Both a professional team and tons of fans are necessary
A professional team on-site is a great indicator of a project with a future, however there’s an extra element that’s needed: fans. No team and lots of fans means it has grassroots support but isn’t serious or with adequate support for businesses, and a team and no fans means it’s a company that no one trusts or necessarily uses. Having the winning combo of both a professional team and a lot of other people around the both, wearing Dash shirts, milling around talking about Dash, etc. makes the perfect look for a project going somewhere.
2: Have One-On-One conversations
The splash made by the first step is really only a setup. Attention gained is squandered if you don’t do anything about it, so next you need to have one-on-one conversations. This is where you talk about everything Dash has been doing, what makes it unique, and how it’s positioned to become the future of payments, and answer any questions and concerns they might have. Human conversations are largely what make a difference, not online content.
A private environment is a must, especially when dispelling myths
Many of these conversations are semi-public at the table or wherever, but the really good ones, especially with influencers, occur in private. I’ll get that look that tells me they want a real conversation, or they’ll seem mostly disinterested, but will approach me later when I’m alone or at a social event. This is especially true when people have heard too much about crypto to keep everything straight, or especially if they’ve heard something negative about Dash and want to find out the truth.
They want the “real scoop,” not a pitch
When approached in private, you have to let down your “Dash promoter” face. They want the real story, as objectively and honestly as possible. If you understand the reasons behind why you got into Dash in the first place, being brutally honest should be absolutely no problem, and this level of candor can do a lot to build up trust.
3: Follow Up
A strong appearance sets up the private conversation, which only does half the job.
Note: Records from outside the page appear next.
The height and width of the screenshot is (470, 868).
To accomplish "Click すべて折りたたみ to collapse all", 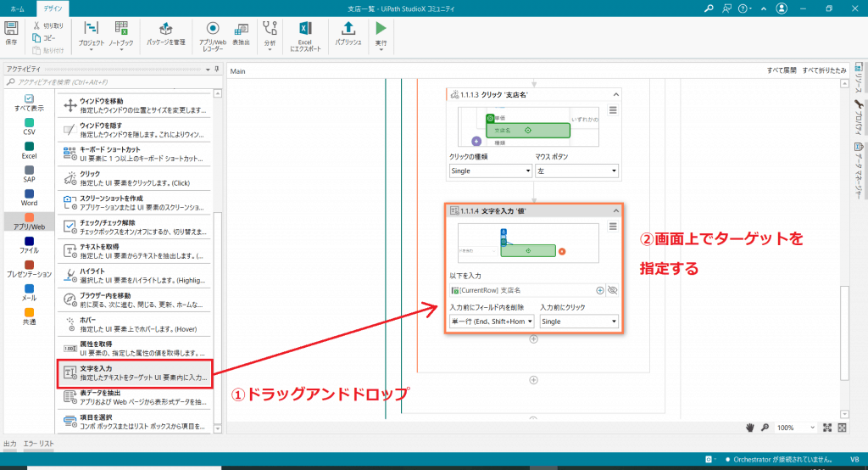I will 824,71.
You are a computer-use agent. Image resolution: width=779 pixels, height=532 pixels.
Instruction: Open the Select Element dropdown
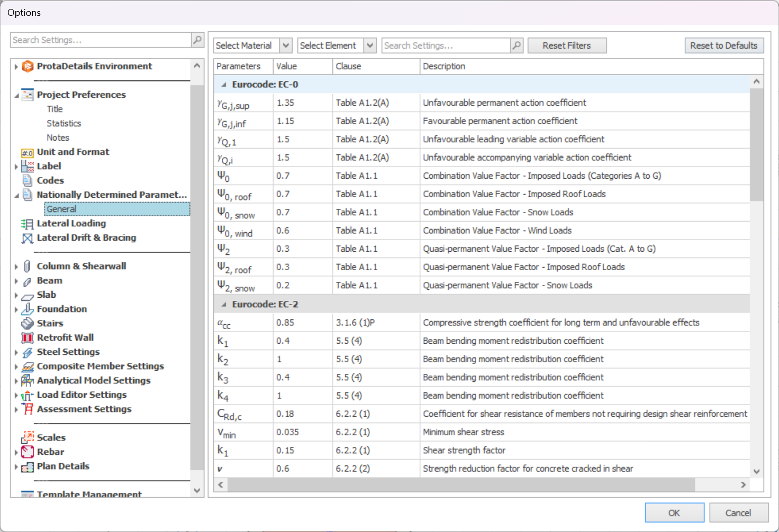coord(370,46)
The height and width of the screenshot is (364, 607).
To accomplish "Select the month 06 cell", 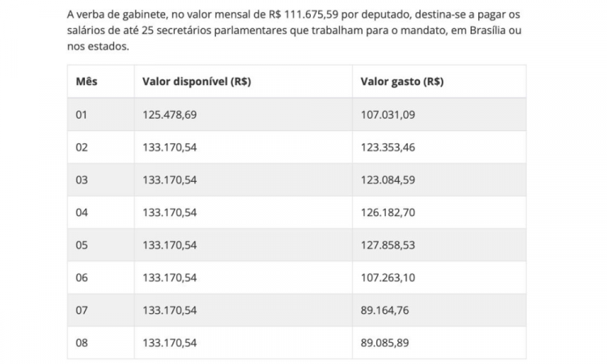I will (x=82, y=277).
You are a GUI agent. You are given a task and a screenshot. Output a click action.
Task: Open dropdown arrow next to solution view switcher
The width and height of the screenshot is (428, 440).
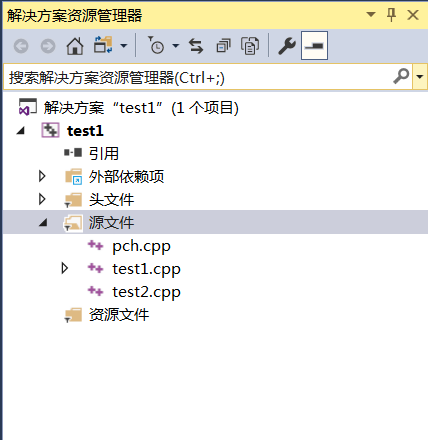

To really get people into Dash you need to follow up.
Find a way to involve them past the meeting
First step is to find a reason to talk to this individual after the physical meeting is over. Maybe you need to send them some additional information about Dash. Maybe they wanted to know how to use it in a certain case or location. Maybe they were looking at getting involved in Dash or submitting a proposal. Whichever one it is, get their contact info and follow up.